Stakeholders request a simple, official metric for ENSO and the 0.5°C anomaly in the Niño3.4 region was chosen because it is most representative of ENSO. (Tony covers the history of this choice here.) Usually, the atmosphere responds to a consistent anomaly of 0.5°C or more, but not always. So, occasionally we’ll end up with red on the ENSO table—meaning ocean criteria were met—without evidence of a full-blown El Niño. Such is the agony of borderline conditions!

The world’s tallest haystack

Finally, there’s another issue that is likely coming into play here. The tropical Pacific is experiencing climate change along with the rest of the world, and it’s affecting the “average.” What counts as “average” is getting warmer over time. NOAA uses a 30-year period to define average, and right now that is 1986–2015 for the Oceanic Niño Index. In January of 2021, we’ll update the average period to 1991–2020. Lots more detail here and here.

30-year average periods that NOAA is using to calculate the relative strength of historic El Niño and La Niña events. Climate.gov figure from ERSSTv5 data.

This update will result in changes to the ONI values dating back to 2006. Some seasons that were warm enough to qualify as El Niño when compared to the older (cooler) average won’t be when compared to the more recent (warmer) average. Since winter 2019–2020 was right on the edge, it’s likely that at least one season will drop to 0.4°C, and we’ll no longer have five consecutive seasons at or above the El Niño threshold.

Rest area

The short version of all of the above is “no, El Niño was not present this past winter.” It’s like meeting the age requirement to get a driver’s license, but not passing the written test.

On the road again

Where are we headed next? There’s a 65% chance that ENSO-neutral conditions will last through the summer. As predicted, ocean surface temperature anomalies decreased through April and into May. Winds over the surface of the tropical Pacific, the trade winds, have been stronger over the past few weeks, helping to cool the surface. Also, an area of cooler water beneath the surface has expanded over the past weeks.

Departure from average of the surface and subsurface tropical Pacific sea temperature averaged over 5-day periods starting in early April 2020. The vertical axis is depth below the surface (meters) and the horizontal axis is longitude, from the western to eastern tropical Pacific. This cross-section is right along the equator. Climate.gov figure from CPC data.

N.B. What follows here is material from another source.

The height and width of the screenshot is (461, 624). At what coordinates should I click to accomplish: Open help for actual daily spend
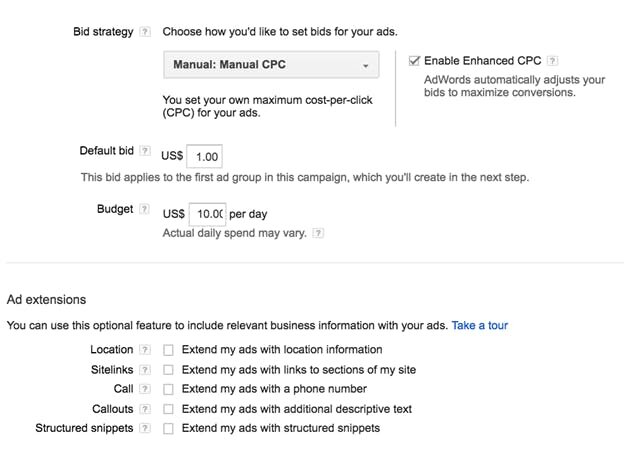pyautogui.click(x=318, y=233)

Some of the computer models are hinting at increasing chances for La Niña next winter, although there is a wide range of potential outcomes. Forecasters estimate the odds of La Niña developing in early winter are about equal to the odds that neutral will continue, with lower chances for El Niño.

The official CPC/IRI ENSO probability forecast, based on a consensus of CPC and IRI forecasters. It is updated during the first half of the month, in association with the official CPC/IRI ENSO Diagnostic Discussion. It is based on observational and predictive information from early in the month and from the previous month. Image from IRI.

June will find us emerging from the spring predictability barrier, a time where  it’s more difficult to accurately predict ENSO development. Nature’s in the driver’s seat, so it’s guaranteed to be an interesting trip.